- _Work order_
Go through the data and report each line that holds the string "width".
=== Dataset records ===
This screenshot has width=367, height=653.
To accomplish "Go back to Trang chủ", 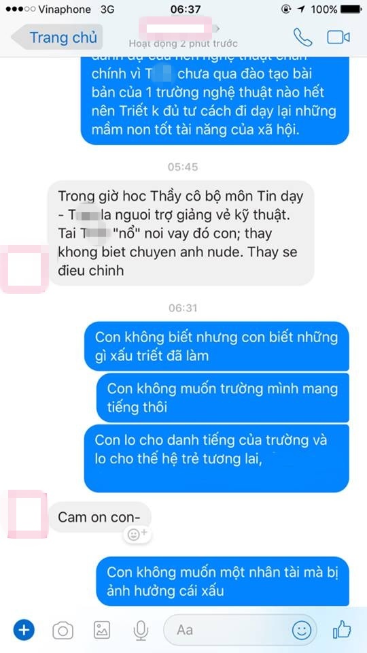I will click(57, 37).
===
=== Dataset records ===
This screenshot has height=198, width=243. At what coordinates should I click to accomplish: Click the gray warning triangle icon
===
=== Dataset records ===
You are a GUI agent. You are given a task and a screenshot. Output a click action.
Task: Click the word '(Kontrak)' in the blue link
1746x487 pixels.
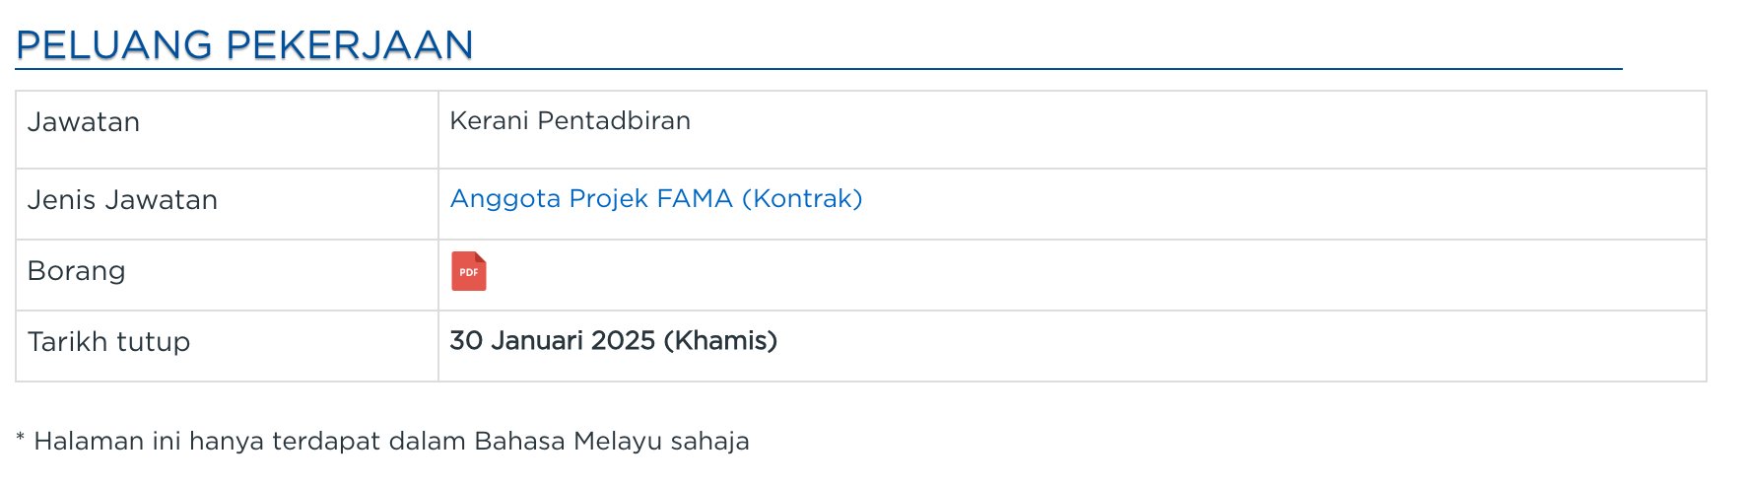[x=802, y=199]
===
- _Task output_
This screenshot has width=367, height=653.
This screenshot has height=198, width=243. At what coordinates should I click to accomplish: Click the gray warning triangle icon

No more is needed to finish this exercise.